# SOURCE EXTRACT:
========================================

Summit Therapeutics has been awarded the Barda Contract worth up to $62M (€52M) to continue to the development of a new antibiotic for hospital-acquired infections.
Summit Therapeutics, a biopharma company operating in the UK and US, has received the Barda Contract, designed to counter public health emergencies. In this case, the money will help to fight antimicrobial resistance and hospital-acquired infections by supporting the clinical and regulatory development of ridinilazole, a new treatment for Clostridium difficile infections. Currently, C. difficile is responsible for 8% of all hospital-acquired infections, and almost 4,000 deaths in Europe annually.
Summit will initially receive $32B (€26B) to fund regulatory approval for a Phase III study and begin patient enrollment. An extra $30B (€25B) will become available if they meet performance-related targets, for example, 2 planned Phase III clinical trials and the submission of a marketing application in the US.

========================================

# GIVEN DATA:
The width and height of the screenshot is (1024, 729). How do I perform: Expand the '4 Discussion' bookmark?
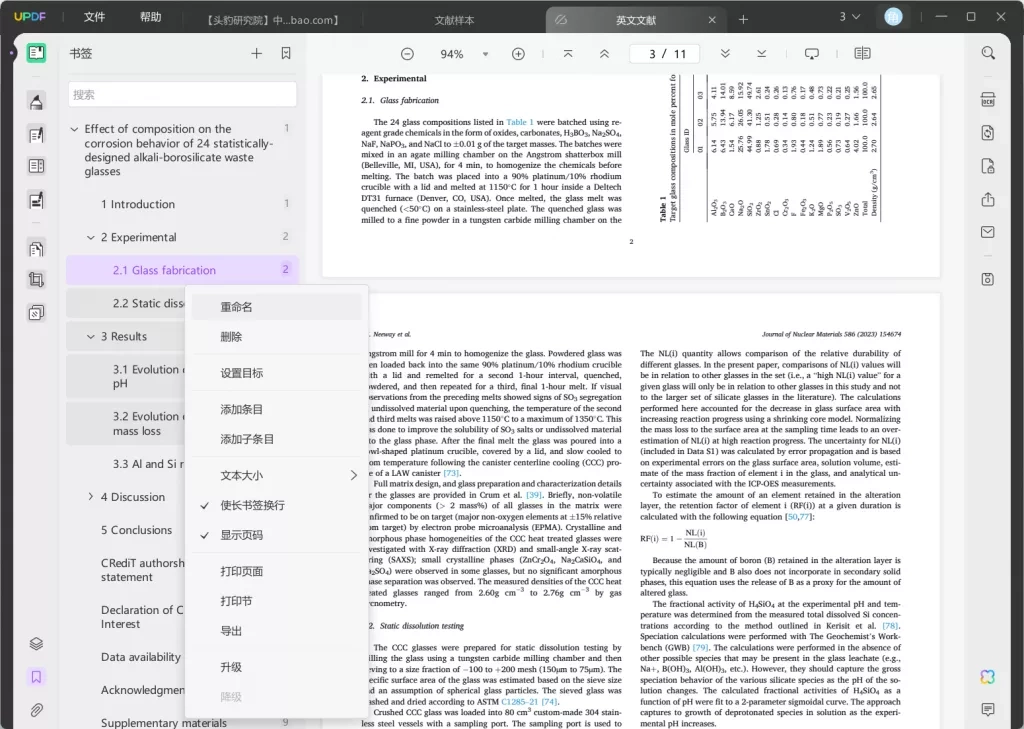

========================================

# ASSIGNMENT:
Carry on the article about Summit Therapeutics' Barda contract, starting right after its last sentence.

# OUTPUT OF THE TASK:
Ridinilazole is a highly selective small molecule antibiotic. Its narrow spectrum of activity is hugely beneficial as it leaves the helpful bacteria living in our guts unharmed. In a Phase II study, it outperformed vancomycin by substantially reducing rates of disease recurrence while preserving the microbiome. Its exact mechanism of action is not yet known. However, discovering how it specifically targets C. difficile and leaves the gut flora untouched would be very useful in this field.
Symptoms of a Clostridium difficile infection.
The discovery of new antibiotics is not too enticing to big pharma due to the speed at which bacteria develop resistance – meaning new products could have a limited lifetime. One alternative is a bacteriophage, a virus that infects and kills bacteria with high specificity. The University of Leicester, in collaboration with California-based biotech AmphliPhi, demonstrated the efficacy of these against C. difficile.
Although news of ridinilazole performing so well in clinical studies is great to hear, we cannot ignore the reason we are so desperately looking for new antibiotics. Despite the efforts of companies such as Basilea, AiCuris, and Curetis, resistance to antibiotics is growing at a rate that we cannot keep up with, and resistant infections kill around 700,000 people each year.
But, Summit is confident that it is onto a winner, with Glyn Edwards, CEO, saying: “BARDA’s selection of ridinilazole for an award is testament to ridinilazole’s promising clinical and preclinical data package that indicate its potential as a front-line treatment of CDI that could reduce recurrent disease.” Fingers crossed that is the case.